**Task instructions**:
Retype every line below precisely as it appears.

**Data for processing**:
*** Begin section ***
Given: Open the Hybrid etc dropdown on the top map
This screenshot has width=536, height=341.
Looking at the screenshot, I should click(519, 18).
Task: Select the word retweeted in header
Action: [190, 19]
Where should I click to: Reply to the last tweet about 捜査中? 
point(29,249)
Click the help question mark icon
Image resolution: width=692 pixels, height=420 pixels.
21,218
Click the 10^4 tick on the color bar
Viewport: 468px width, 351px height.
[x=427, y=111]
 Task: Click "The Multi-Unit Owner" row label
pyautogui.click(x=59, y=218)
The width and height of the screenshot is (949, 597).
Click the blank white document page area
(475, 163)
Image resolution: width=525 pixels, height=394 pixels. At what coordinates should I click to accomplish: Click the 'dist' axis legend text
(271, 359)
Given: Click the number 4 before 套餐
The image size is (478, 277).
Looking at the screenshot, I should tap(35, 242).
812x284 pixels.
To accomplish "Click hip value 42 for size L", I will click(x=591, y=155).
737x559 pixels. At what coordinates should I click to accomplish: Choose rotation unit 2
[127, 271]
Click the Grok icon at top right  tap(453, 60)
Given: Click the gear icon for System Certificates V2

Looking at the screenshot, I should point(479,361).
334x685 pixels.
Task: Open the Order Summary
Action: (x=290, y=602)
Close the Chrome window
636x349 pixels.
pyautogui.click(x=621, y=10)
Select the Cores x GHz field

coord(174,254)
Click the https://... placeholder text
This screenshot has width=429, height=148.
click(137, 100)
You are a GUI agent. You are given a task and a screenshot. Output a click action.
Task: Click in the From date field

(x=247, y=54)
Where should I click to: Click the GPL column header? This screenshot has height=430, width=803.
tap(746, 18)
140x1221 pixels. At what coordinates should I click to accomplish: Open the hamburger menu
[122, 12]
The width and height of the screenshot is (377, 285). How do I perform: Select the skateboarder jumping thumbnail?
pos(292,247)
*** End section ***
**Completed task**:
Given: Open the Hybrid etc dropdown on the top map
This screenshot has width=536, height=341.
Looking at the screenshot, I should click(519, 18).
Task: Select the word retweeted in header
Action: [190, 19]
Where should I click to: Reply to the last tweet about 捜査中? 
point(29,249)
Click the help question mark icon
Image resolution: width=692 pixels, height=420 pixels.
21,218
Click the 10^4 tick on the color bar
Viewport: 468px width, 351px height.
[x=427, y=111]
 Task: Click "The Multi-Unit Owner" row label
pyautogui.click(x=59, y=218)
The width and height of the screenshot is (949, 597).
Click the blank white document page area
(475, 163)
Image resolution: width=525 pixels, height=394 pixels. At what coordinates should I click to accomplish: Click the 'dist' axis legend text
(271, 359)
Given: Click the number 4 before 套餐
The image size is (478, 277).
Looking at the screenshot, I should tap(35, 242).
812x284 pixels.
To accomplish "Click hip value 42 for size L", I will click(x=591, y=155).
737x559 pixels. At what coordinates should I click to accomplish: Choose rotation unit 2
[127, 271]
Click the Grok icon at top right  tap(453, 60)
Given: Click the gear icon for System Certificates V2

Looking at the screenshot, I should point(479,361).
334x685 pixels.
Task: Open the Order Summary
Action: (x=290, y=602)
Close the Chrome window
636x349 pixels.
pyautogui.click(x=621, y=10)
Select the Cores x GHz field

coord(174,254)
Click the https://... placeholder text
This screenshot has width=429, height=148.
click(137, 100)
You are a GUI agent. You are given a task and a screenshot. Output a click action.
Task: Click in the From date field

(x=247, y=54)
Where should I click to: Click the GPL column header? This screenshot has height=430, width=803.
tap(746, 18)
140x1221 pixels. At what coordinates should I click to accomplish: Open the hamburger menu
[122, 12]
The width and height of the screenshot is (377, 285). How do I perform: Select the skateboarder jumping thumbnail?
pos(292,247)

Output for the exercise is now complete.